Why do rich people put their homes in a trust? ›

Asset protection: A properly designed trust can also protect the assets in it from creditors, predators and failed marriages. In addition, a properly designed trust can protect the assets in it from long-term care and nursing home costs.

What states do not tax trusts? ›

Currently, eight states — Alaska, Florida, Nevada, New Hampshire, South Dakota, Texas, Washington, and Wyoming — do not tax the income of nongrantor trusts.

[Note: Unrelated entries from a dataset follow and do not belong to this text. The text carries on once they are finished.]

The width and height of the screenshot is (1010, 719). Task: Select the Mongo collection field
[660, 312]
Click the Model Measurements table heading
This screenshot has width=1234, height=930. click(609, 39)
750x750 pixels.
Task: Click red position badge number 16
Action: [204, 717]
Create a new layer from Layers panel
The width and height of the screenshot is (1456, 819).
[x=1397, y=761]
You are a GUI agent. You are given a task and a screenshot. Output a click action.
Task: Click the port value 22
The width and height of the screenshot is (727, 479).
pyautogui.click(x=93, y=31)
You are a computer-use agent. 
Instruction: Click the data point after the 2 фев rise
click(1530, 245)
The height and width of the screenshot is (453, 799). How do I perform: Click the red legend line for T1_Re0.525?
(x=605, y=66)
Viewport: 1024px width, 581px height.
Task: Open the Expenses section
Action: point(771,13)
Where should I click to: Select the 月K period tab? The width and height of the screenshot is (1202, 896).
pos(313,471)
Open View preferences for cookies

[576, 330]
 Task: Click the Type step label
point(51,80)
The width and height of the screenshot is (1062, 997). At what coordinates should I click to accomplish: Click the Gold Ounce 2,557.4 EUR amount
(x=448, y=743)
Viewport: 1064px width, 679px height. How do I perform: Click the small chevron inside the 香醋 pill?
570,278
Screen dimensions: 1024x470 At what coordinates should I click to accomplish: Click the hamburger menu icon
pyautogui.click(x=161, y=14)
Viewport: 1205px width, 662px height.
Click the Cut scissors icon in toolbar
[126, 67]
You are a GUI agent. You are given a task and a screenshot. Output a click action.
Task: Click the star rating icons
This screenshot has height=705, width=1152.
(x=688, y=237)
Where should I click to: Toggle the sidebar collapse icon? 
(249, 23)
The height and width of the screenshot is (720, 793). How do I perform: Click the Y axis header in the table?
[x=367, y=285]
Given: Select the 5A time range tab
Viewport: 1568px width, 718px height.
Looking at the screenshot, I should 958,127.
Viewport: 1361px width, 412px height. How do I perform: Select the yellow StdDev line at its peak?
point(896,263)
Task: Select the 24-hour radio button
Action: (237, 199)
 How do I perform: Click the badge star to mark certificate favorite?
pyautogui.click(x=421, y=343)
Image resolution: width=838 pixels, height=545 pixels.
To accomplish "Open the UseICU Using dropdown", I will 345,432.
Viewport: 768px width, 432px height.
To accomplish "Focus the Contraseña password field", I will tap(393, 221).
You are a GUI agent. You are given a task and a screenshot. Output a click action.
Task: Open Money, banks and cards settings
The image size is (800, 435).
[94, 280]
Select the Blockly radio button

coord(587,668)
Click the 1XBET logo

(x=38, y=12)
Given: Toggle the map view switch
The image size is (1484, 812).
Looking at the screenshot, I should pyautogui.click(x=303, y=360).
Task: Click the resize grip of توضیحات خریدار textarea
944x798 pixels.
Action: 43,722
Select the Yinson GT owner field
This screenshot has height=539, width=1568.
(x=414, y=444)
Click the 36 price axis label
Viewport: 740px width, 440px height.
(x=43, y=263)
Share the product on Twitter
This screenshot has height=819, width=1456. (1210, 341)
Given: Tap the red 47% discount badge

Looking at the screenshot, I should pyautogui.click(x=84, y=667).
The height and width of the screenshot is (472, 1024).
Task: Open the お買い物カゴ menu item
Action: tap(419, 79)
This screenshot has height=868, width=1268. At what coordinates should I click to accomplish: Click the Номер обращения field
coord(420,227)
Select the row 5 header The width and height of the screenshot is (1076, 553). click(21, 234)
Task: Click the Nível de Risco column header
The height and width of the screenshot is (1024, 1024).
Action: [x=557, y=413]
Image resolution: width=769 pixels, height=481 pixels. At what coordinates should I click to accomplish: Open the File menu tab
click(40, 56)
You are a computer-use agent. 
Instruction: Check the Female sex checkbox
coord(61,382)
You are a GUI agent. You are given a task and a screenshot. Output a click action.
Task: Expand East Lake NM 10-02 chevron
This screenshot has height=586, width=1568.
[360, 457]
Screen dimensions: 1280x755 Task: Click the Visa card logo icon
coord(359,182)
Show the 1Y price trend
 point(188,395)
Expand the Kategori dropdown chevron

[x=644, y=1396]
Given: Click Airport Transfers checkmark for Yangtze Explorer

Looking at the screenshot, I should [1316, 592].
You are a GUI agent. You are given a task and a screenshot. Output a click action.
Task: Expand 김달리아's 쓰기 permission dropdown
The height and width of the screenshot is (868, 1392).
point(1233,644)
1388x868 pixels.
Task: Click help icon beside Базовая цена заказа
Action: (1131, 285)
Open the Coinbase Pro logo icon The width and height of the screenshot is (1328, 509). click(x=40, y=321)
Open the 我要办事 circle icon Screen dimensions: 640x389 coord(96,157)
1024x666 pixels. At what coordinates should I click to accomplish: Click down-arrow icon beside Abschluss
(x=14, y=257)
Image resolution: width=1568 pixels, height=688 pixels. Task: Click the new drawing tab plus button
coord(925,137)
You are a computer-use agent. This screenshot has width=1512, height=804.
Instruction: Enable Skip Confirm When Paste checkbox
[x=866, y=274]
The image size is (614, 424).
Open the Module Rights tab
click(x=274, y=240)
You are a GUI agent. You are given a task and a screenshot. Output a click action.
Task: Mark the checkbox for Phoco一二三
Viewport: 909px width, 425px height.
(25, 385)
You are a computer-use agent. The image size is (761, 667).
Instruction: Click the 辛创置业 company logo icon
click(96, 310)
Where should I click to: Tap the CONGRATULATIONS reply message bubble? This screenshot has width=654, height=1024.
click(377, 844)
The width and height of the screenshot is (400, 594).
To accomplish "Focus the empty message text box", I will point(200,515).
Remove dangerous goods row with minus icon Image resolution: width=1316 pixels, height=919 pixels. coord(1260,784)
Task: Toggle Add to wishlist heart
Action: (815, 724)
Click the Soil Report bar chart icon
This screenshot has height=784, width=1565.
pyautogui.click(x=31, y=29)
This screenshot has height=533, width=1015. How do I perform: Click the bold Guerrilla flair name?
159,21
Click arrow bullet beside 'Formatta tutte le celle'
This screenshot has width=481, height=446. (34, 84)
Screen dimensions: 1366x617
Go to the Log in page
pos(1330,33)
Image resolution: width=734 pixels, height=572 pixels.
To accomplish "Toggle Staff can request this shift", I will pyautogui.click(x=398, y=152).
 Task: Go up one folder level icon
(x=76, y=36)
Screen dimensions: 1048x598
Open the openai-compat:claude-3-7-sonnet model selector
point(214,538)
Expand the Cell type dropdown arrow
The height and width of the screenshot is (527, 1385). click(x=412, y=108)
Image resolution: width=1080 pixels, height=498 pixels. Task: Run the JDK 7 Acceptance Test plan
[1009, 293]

What is the IRS tax rate on trust income? ›

Below is a breakdown of these rates and brackets: $0 – $2,900: 10% $2,901 – $10,550: 24% $10,551 – $14,450: 35%

Does irrevocable trust avoid inheritance tax? ›

Unfortunately, many homeowners, especially older ones, still think that irrevocable trust is a great way to avoid paying estate tax, also known as a death tax. However, most California residents will not have to pay any estate tax. First of all, contrary to popular belief, California has no estate tax.

At what net worth does a trust make sense? ›

Many advisors and attorneys recommend a $100K minimum net worth for a living trust. However, there are other factors to consider depending on your personal situation. What is your age, marital status, and earning potential? At what point in time will your focus shift from wealth creation to wealth preservation?

Where do wealthy take their money to avoid taxes? ›

Outside of work, they have more investments that might generate interest, dividends, capital gains or, if they own real estate, rent. Real estate investments, as seen above under property, offer another benefit because they can be depreciated and deducted from federal income tax – another tactic used by wealthy people.

How do rich people get around inheritance tax? ›

How do the rich use trusts to reduce their inheritance tax bills? Once assets are held in a trust, they no longer belong to the trustee, they belong to the trust. Therefore, these assets are not liable for inheritance tax when the trustee dies.

What is the best type of trust for tax purposes? ›

Irrevocable trusts

The assets move out of your estate, and the trust pays its own income tax and files a separate return. This can give you greater protection from creditors and estate taxes.

What type of trust has the best tax benefits? ›

In some cases, irrevocable trusts can avoid estate taxes as well as inheritance taxes. The trust itself will pay its own income taxes. Any money put into a trust may be subject to the federal gift tax if it goes over the annual limit.

What are disadvantages of putting property in trust? ›

Disadvantages of Creating a Trust
  • More Costly and Time-Consuming. A trust is more expensive and takes much longer to create than a will. ...
  • May Not Avoid Probate. If you fail to retitle and properly transfer your assets to the trust, they may still go through probate. ...
  • Requires Specific Asset Protections.
May 5, 2023

What are the risks of an irrevocable trust? ›

The downside of irrevocable trust is that you can't change it. And you can't act as your own trustee either. Once the trust is set up and the assets are transferred, you no longer have control over them, which can be a huge danger if you aren't confident about the reason you're setting up the trust to begin with.